In the NFL the Packers are the cream of the crop with 13 championships. No other team is in double digits. The Bears and Giants are next, followed by Pittsburgh, Dallas, San Francisco, and the Redskins. All storied franchises. All with a case to be made. But because baseball was tops in this country for such a long time, existing decades before pro football, the St. Louis Cardinals had already won multiple World Series before most of these listed NFL teams were even founded. The Packers floundered for years, often playing some horrible football between their Super Bowl II win and their next title almost thirty years later.
The Celtics have won more NBA crowns than anyone else, with the Lakers close behind. The Bulls are a distant third. The association didn’t come on the scene until 1946. The Cards already had six titles and nine pennants before anyone ever dribbled a basketball in the NBA. Through the years the NBA has been known for it’s small group of contenders. Most years precious few have a legitimate shot at winning it all. In baseball there are usually more teams with a chance, making the Cardinals resume more impressive.
Hockey, like baseball has been around forever. So perhaps from a longevity standpoint a top NHL team could challenge the Cardinals’s silver medal. Heck, the Montreal Canadiens are on the heels of the Yankees when it comes to quantity of hardware. Montreal has 24 Stanley Cups to boast about, well ahead of Toronto and Detroit for supremacy on the ice. The Habs, however, haven’t skated Lord Stanley’s Cup in over twenty seasons. The history of the longest continuously operating pro hockey team is rich and vibrant, but they’ve been in a drought. Since the Canadiens’s last Cup, the baseball Cardinals have made the postseason twelve times, won four pennants and two World Series.
The St. Louis Cardinals have been a force in baseball and all of sports for some time. Often overshadowed by the Yankees and others, the Cards have continued to thrive. They’ve won National League pennants and World Series titles in seven different decades. Since 1926, they’ve made the postseason in every decade except the 50s and 70s. Impressive is an understatement.
Perhaps the intangibles are what make this group so special. Not only are the fans in St. Louis friendlier and more loyal than many places, the players seem to follow suit.
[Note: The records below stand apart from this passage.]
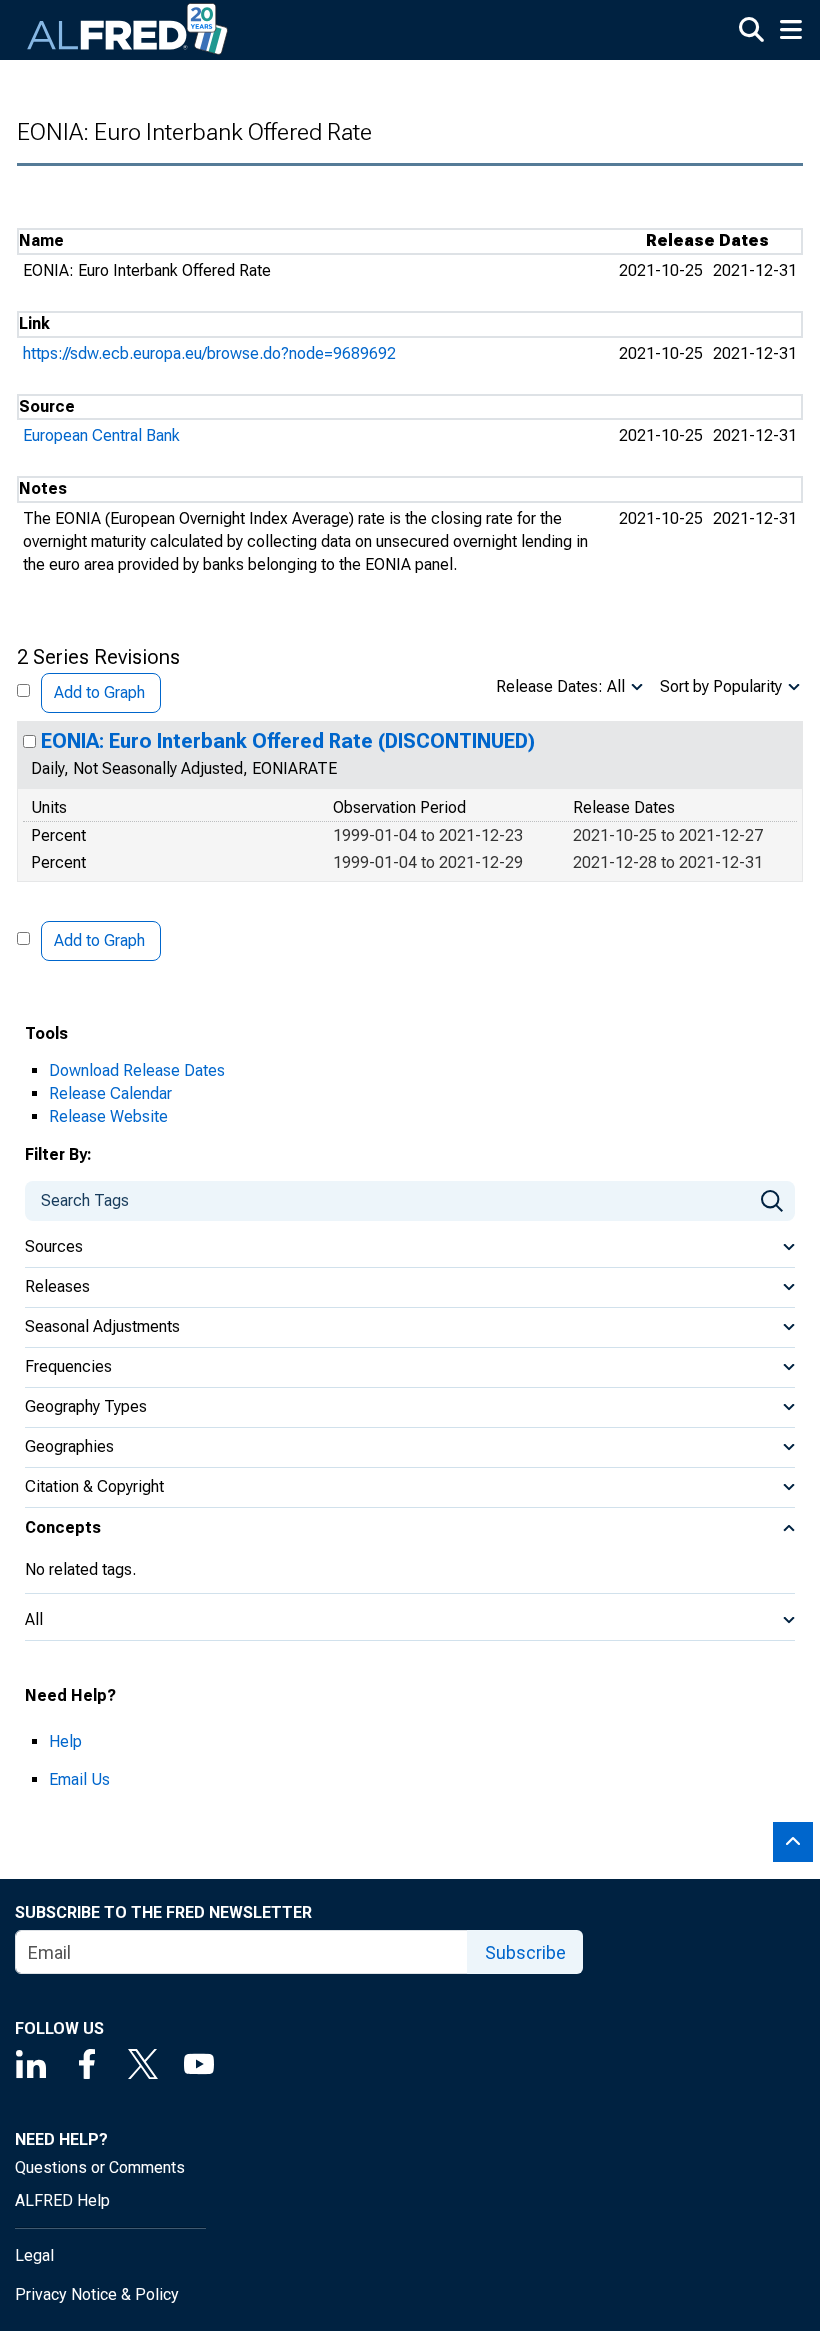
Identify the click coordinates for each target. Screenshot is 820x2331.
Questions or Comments (100, 2167)
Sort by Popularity (721, 686)
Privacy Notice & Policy (97, 2294)
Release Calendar (110, 1093)
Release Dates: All (560, 686)
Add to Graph (99, 692)
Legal (34, 2255)
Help (65, 1741)
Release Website (108, 1116)
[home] (128, 30)
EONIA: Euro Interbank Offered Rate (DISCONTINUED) (288, 741)
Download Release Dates (137, 1070)
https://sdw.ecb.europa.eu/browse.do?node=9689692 (209, 353)
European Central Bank (101, 435)
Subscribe (525, 1952)
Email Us (79, 1779)
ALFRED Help (62, 2200)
Rookie Redbirds are not hazed or demeaned, instead welcomed in and mentored by the veterans. Perhaps that welcoming atmosphere has played a role in the success of Michael Wacha and five other Cards rookie pitchers this season.
Cardinals baseball is always relevant. The fans and players have a bond that isn’t always seen in sports today.
The Cardinals do it right on and off the field. Their fans are now focusing on the potential of another huge celebration. They’re just four wins away from being number one for 2013 and solidifying their status as second best of all-time.